B&C programming editor Michael Malone regularly drills down into what drives showrunners and how hits are made, while Washington Bureau Chief John Eggerton is among the most prolific of policy reporters. We asked them to name their favorite stories in a year marked by new faces, narratives and platforms in programming and perhaps one of the biggest regulatory overhauls ever undertaken by the FCC. Here are their picks, in chronological order, along with some perspective on why.
The Watchman: During Dog Days of TCA, ABC Comedy Is Downwardly Mobile
(Michael Malone, Jan. 16)
M.M.:I was particularly curious about the show Downward Dog, as ABC Entertainment Group president Channing Dungey basically said at ABC’s upfront that doing a show with a dog just does not work, yet she went ahead with it anyway. I also spent some time with various Downward Dog cast members during TCA, and appreciated their passion for the show. Yet the calculus of their TCA session—that a higher number of cast member laughs on stage means a shorter lifespan for the show—ultimately proved true.

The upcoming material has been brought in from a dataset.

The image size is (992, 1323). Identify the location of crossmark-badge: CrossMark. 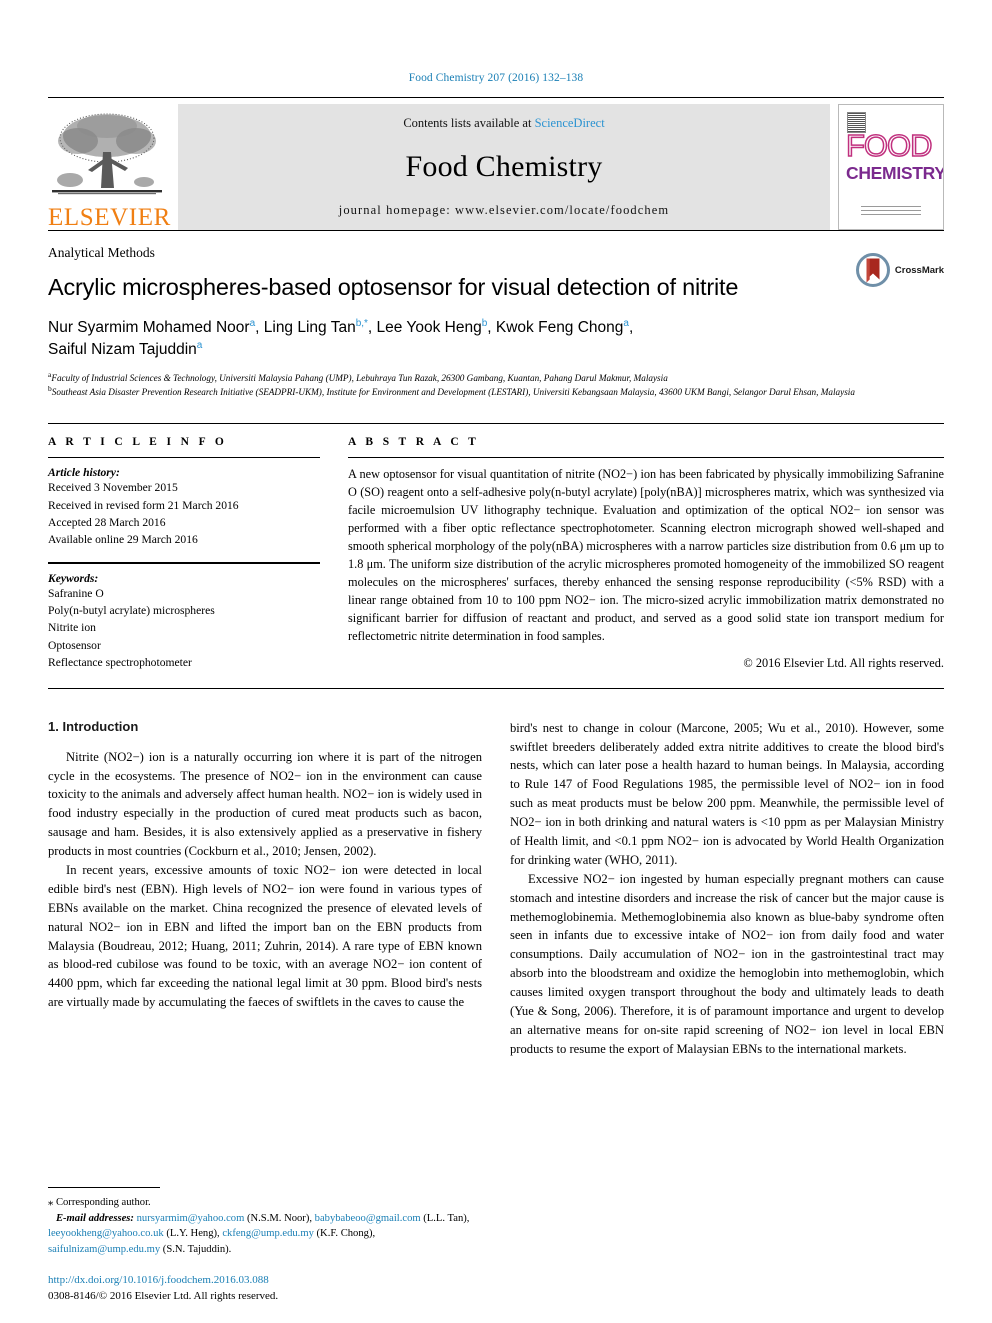
(900, 270).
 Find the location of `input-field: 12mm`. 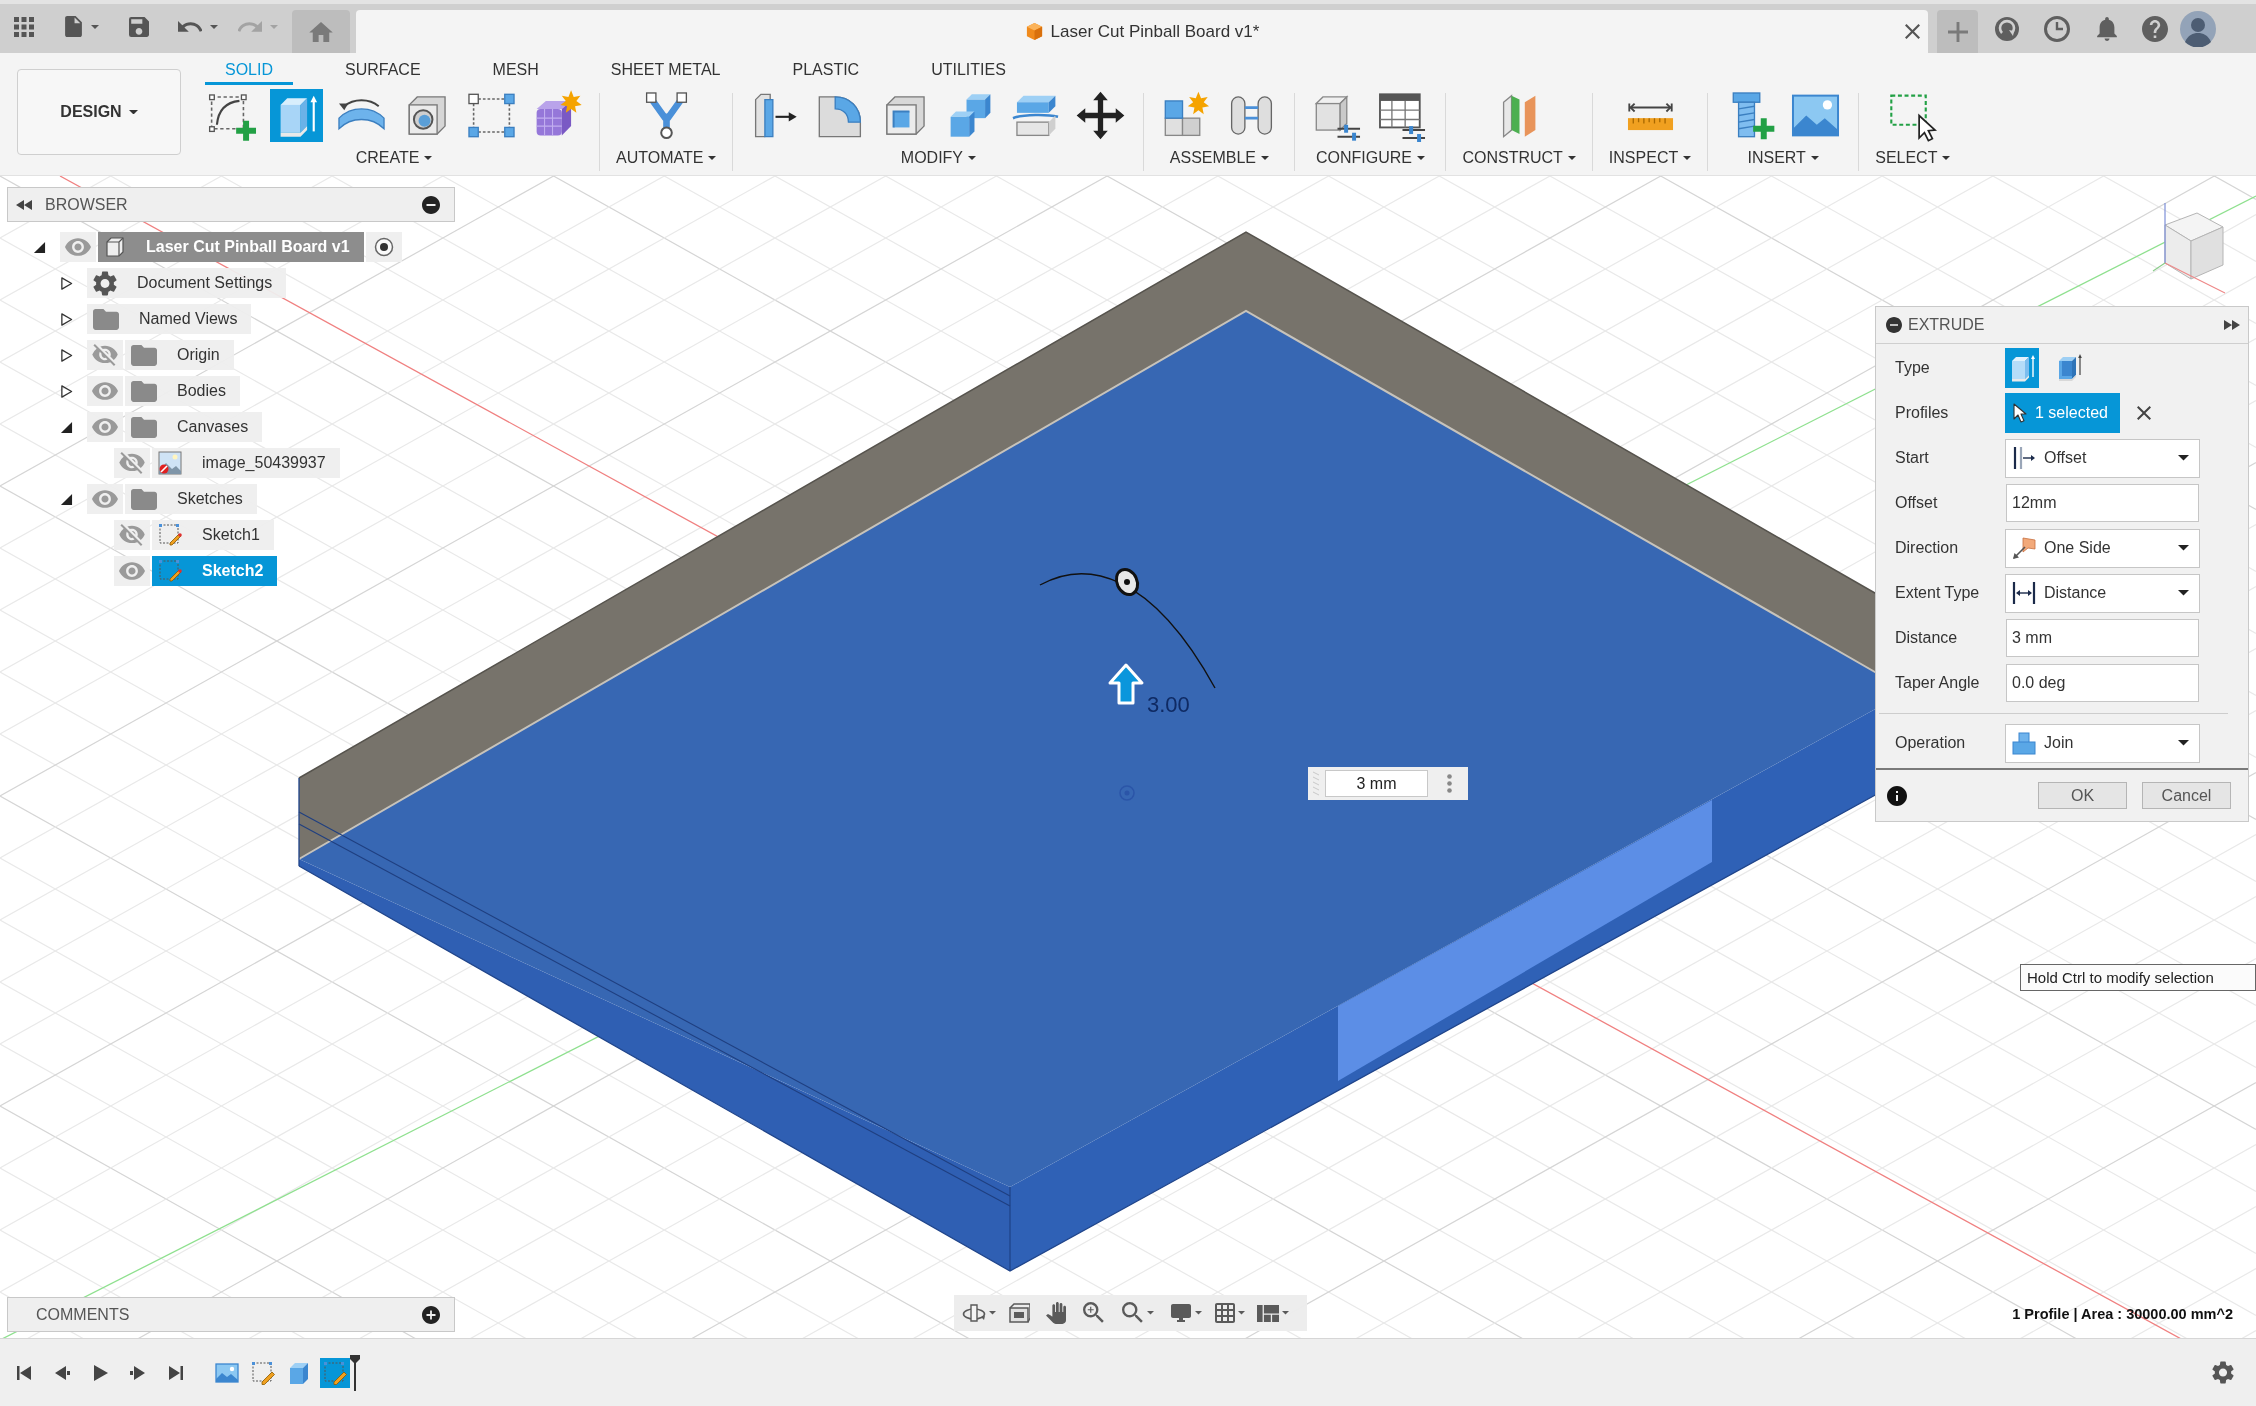

input-field: 12mm is located at coordinates (2102, 503).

Littlefield Boots Up New Batch of 'Fargo'
(Michael Malone, Jan. 23)
M.M.:I’m so curious about what goes into a hit show. A million things have to line up for a show to take off. How do you get them to line up? Littlefield is a legend in the industry, and had sought to bring Fargo to TV for decades. I was very interested to sit with him and dig into how he crafted a show that a lot of people really, truly love.

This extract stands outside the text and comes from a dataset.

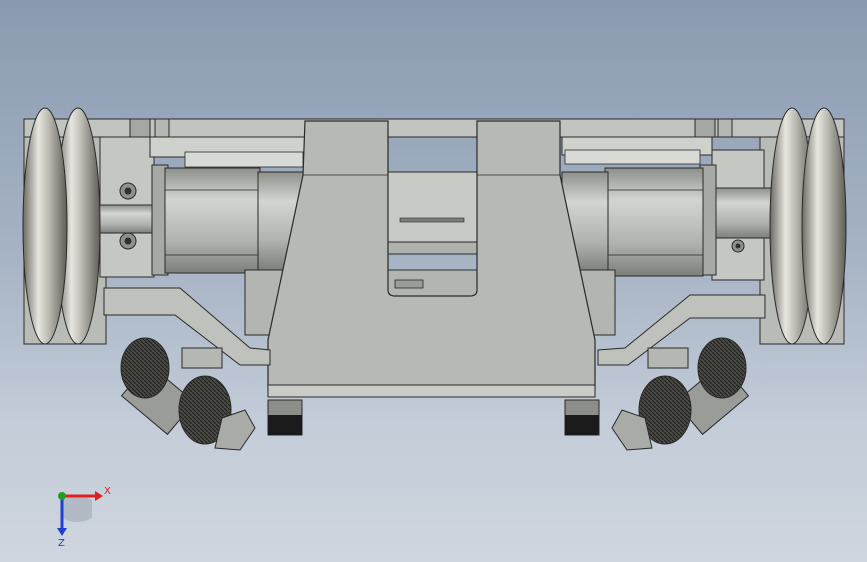 This screenshot has height=562, width=867. What do you see at coordinates (434, 418) in the screenshot?
I see `bottom-pads` at bounding box center [434, 418].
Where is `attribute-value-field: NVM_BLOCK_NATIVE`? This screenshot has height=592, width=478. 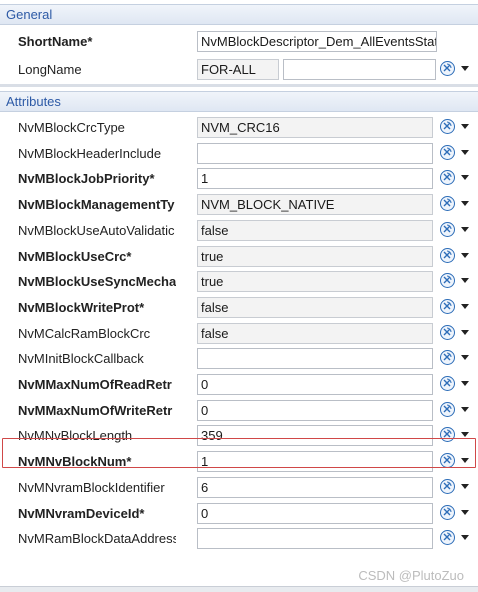 attribute-value-field: NVM_BLOCK_NATIVE is located at coordinates (315, 204).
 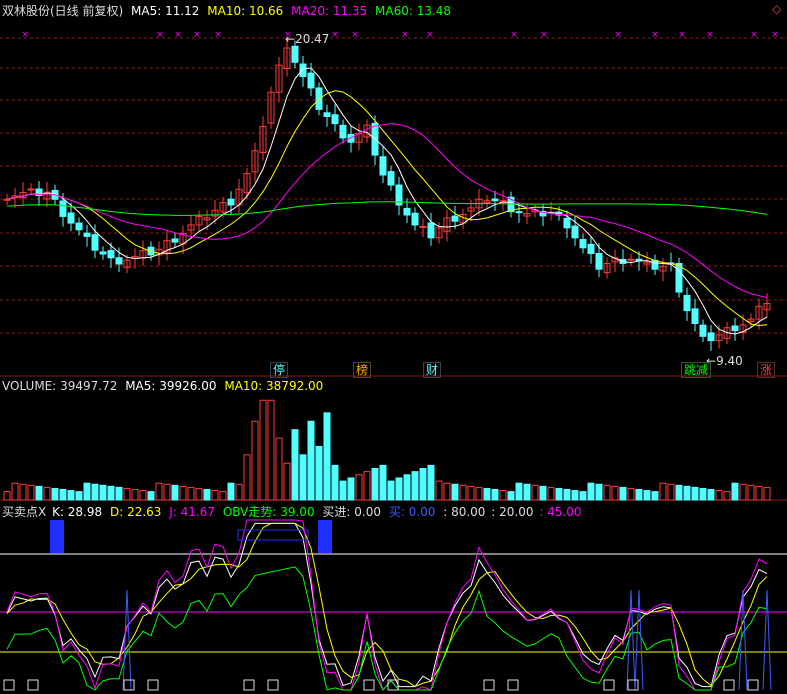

Sources: Pai Teeing Up Media Ownership Order
(John Eggerton, Aug. 11)
J.E.:I got a beat on FCC chair Ajit Pai's proposal to revamp broadcast ownership regulations and was able to be first with the news he was preparing the order for circulation and that it would eliminate crossownership rules and the absolute prohibition on owning two top-four stations in a market, the latter of which has implications for the Sinclair-Tribune merger proposal.
Peter Farrelly Says There’s Something About TV
(Michael Malone, Oct. 16)
M.M.:I’m a fan of Farrelly's films, and loved his book The Comedy Writer. He was so down on television when he came to Hollywood, yet ultimately found TV to be the place where you can take a complex character and go deep with him and explore some fun, offbeat storylines.